(Stored data)

******

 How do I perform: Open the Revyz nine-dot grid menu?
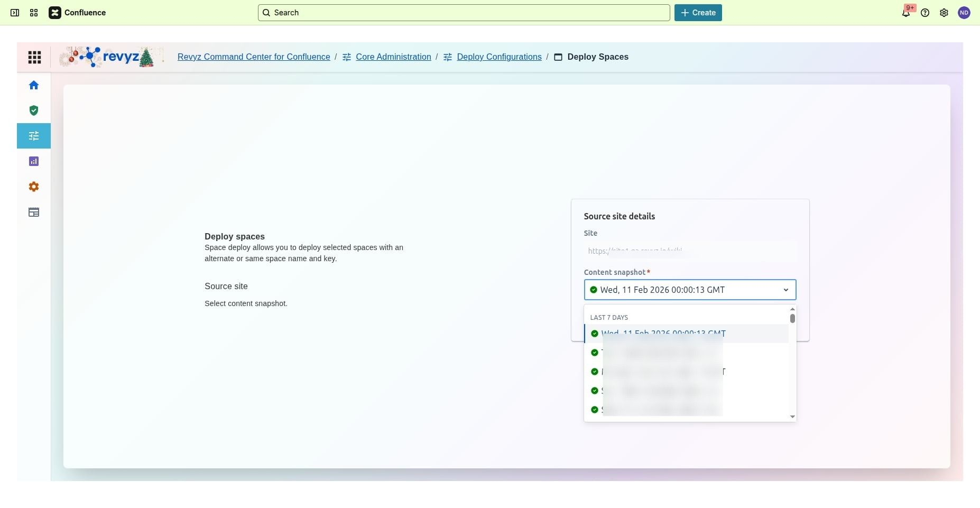tap(34, 57)

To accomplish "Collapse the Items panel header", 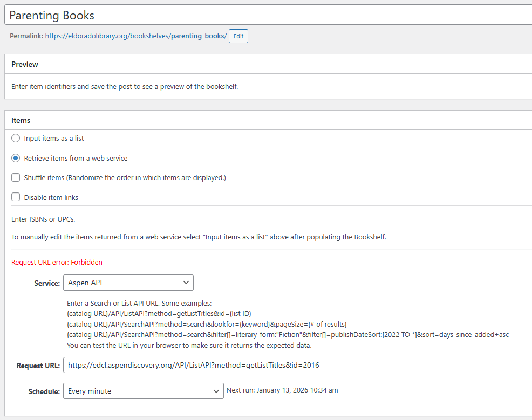I will [x=268, y=120].

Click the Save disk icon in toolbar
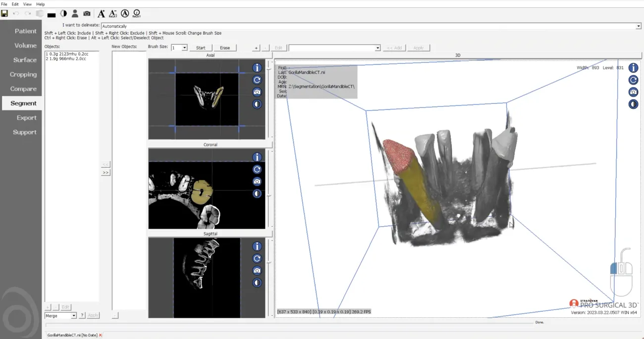[x=4, y=13]
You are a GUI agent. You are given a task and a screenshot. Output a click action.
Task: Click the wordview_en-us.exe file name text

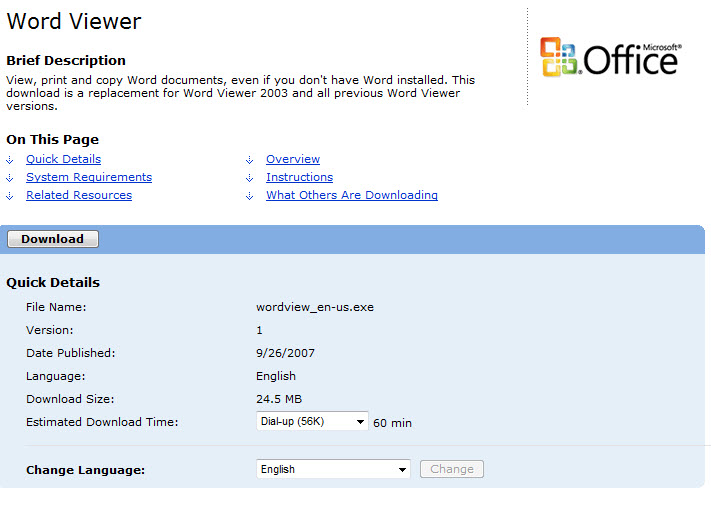click(315, 307)
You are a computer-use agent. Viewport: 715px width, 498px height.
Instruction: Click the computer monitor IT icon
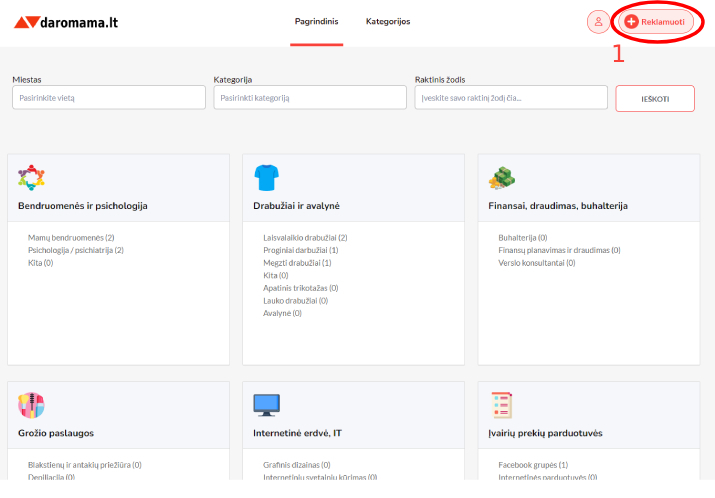pyautogui.click(x=266, y=405)
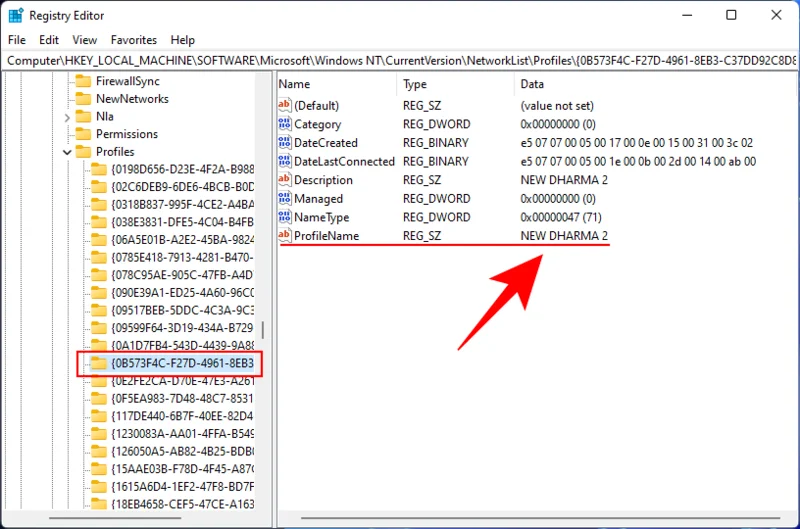Select the {0B573F4C-F27D-4961-8EB3 profile key
This screenshot has height=529, width=800.
(x=182, y=363)
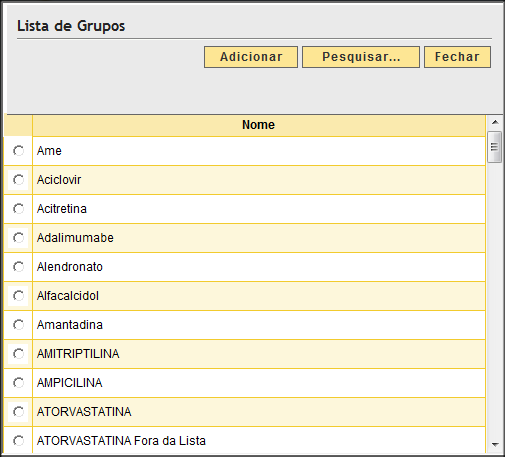505x457 pixels.
Task: Select the Adalimumabe radio option
Action: pos(18,238)
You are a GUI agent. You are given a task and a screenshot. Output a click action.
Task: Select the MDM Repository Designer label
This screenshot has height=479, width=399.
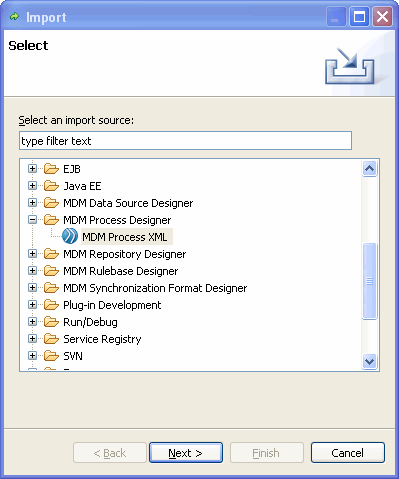pos(125,254)
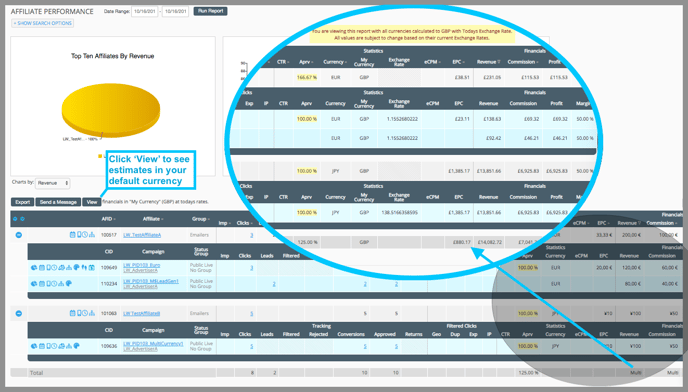
Task: Collapse the LW_TestAffiliateA row
Action: (x=18, y=235)
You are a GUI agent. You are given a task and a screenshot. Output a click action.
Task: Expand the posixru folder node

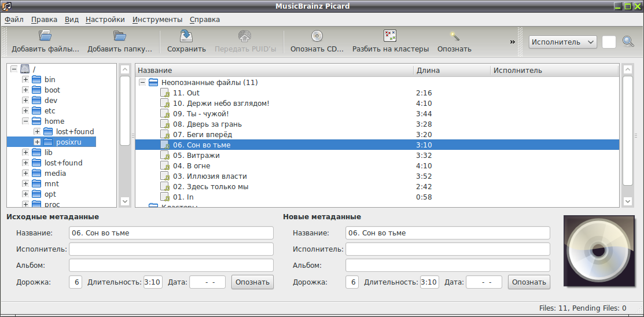click(37, 142)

******

■ Assignment: Leave the pictures aside and transcribe only the lines from the one holding "Click the Save disk icon in toolbar" through the final line of the records above.

■ Answer below:
Click the Save disk icon in toolbar
[x=4, y=13]
You are a GUI agent. You are given a task and a screenshot. Output a click action.
Task: Click the wordview_en-us.exe file name text

click(315, 307)
You are a computer-use agent. Viewport: 715px width, 498px height.
Instruction: Click the computer monitor IT icon
pyautogui.click(x=266, y=405)
Select the {0B573F4C-F27D-4961-8EB3 profile key
This screenshot has height=529, width=800.
(x=182, y=363)
505x457 pixels.
Task: Select the Adalimumabe radio option
Action: pos(18,238)
You are a GUI agent. You are given a task and a screenshot. Output a click action.
Task: Select the MDM Repository Designer label
This screenshot has height=479, width=399.
pos(125,254)
Task: Collapse the LW_TestAffiliateA row
Action: (x=18, y=235)
You are a GUI agent. You are given a task and a screenshot. Output a click action.
Task: Expand the posixru folder node

click(37, 142)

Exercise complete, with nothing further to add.